SUPPLIED PASSAGE:

The Pit-1, Oct1/2, Unc-86 (POU) domain class 2 transcription factor 1 (POU2F1) is a bipotential transcriptional regulator of induced and repressed states (9). POU2F1 is widely expressed in healthy as well as in malignant tissues (17) and a versatile acting transcription factor in cancer (18,19). Whereas in other malignant entities (20-22), including breast (23,24), gastric (25), cervical (26), and prostate cancer (27), an oncogenic role of POU2F1 has been described, its role in patients with NSCLC remains to be determined.

Here, we evaluated the prognostic role of POU2F1 in NSCLC, retrospectively analyzing protein and gene expression data of two large patient cohorts as well as its functional impact on human A549 lung cancer cell line. We present the following article in accordance with the MDAR reporting checklist (available at https://tlcr.amegroups.com/article/view/10.21037/tlcr-22-714/rc).

Methods

Study collectives

To generate a hypothesis on POU2F1’s prognostic role in NSCLC, we retrospectively analyzed 311 patients, diagnosed, and surgically treated for non-small cell lung cancer (NSCLC) between December 1998 and November 2004 at the Thoracic Surgery department of the St. Georg’s Clinic Ostercappeln. Study approval by the Ethics Committees of Osnabrück, Münster and Mainz were obtained for the collection of paraffin-embedded tissue samples for biomarker testing. Individuals gave informed consent before participating in this anonymized retrospective analysis. The study was conducted in accordance with the Declaration of Helsinki (as revised in 2013). Patients under 18 years of age, with an unknown smoking status, with stage IV disease, with an incomplete resection status (R1- or R2-resection) or with an indeterminate histological growth pattern (i.e., NSCLC not otherwise specified) were excluded from the primary analysis. Due to possible interaction with POU2F1 expression, exclusion of 94 neoadjuvant treated cases resulted in a final cohort size of 217 patients (see Figure 1A). Gathered clinical data included age at NSCLC diagnosis, gender, Eastern Cooperative Oncology Group (ECOG) performance status at diagnosis, smoking status and—if attainable—packyears, neoadjuvant treatment regimen, adjuvant treatment regimen, date of surgery, histopathological diagnosis, overall tumor stage, pT-, pN- and pM-status, tumor grading, resection status (R0, R1, or R2), date and status of relapse, as well as date and status of death or last contact.

Figure 1 Cohort selection of the protein expression cohort and the gene expression cohort. (A) By immunohistochemistry (IHC) protein expression cohort was analyzed. Patients treated with neoadjuvant therapy were excluded due to possible interference with POU2F1 expression. Hence, 75 adenocarcinoma (ADC) patients, 105 squamous cell carcinoma (SCC) patients and 37 large cell carcinoma patients (LCC) were analyzed. Of interest, the ADC subgroup was subdivided into smokers and non-smokers. (B) By selection of the gene expression cohort’s histologic subtypes, n=201 cases were lost to further analysis. 672 ADC patients were available for survival analysis on POU2F1 mRNA overexpression, and 271 SCC patients could be evaluated. In 301 cases, information on smoking status of ADC patients was not available. Hence, in the subgroup of ADC patients, 231 smokers as well as 140 non-smokers could be analyzed.

INFORMATION SHOWN:

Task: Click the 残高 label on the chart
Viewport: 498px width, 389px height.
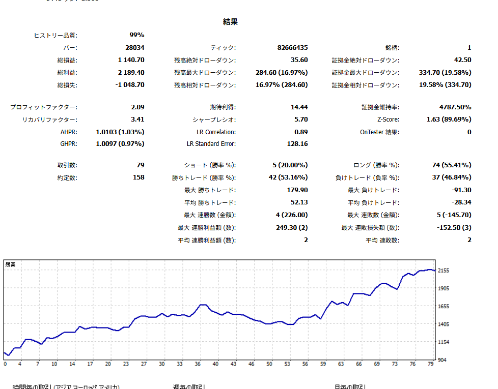Action: click(x=11, y=264)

THE PROBLEM: Retype the passage on POU2F1 in lung cancer word for word, everything from "The Pit-1, Oct1/2, Unc-86" down to "to be determined.".

WRITTEN RESPONSE:
The Pit-1, Oct1/2, Unc-86 (POU) domain class 2 transcription factor 1 (POU2F1) is a bipotential transcriptional regulator of induced and repressed states (9). POU2F1 is widely expressed in healthy as well as in malignant tissues (17) and a versatile acting transcription factor in cancer (18,19). Whereas in other malignant entities (20-22), including breast (23,24), gastric (25), cervical (26), and prostate cancer (27), an oncogenic role of POU2F1 has been described, its role in patients with NSCLC remains to be determined.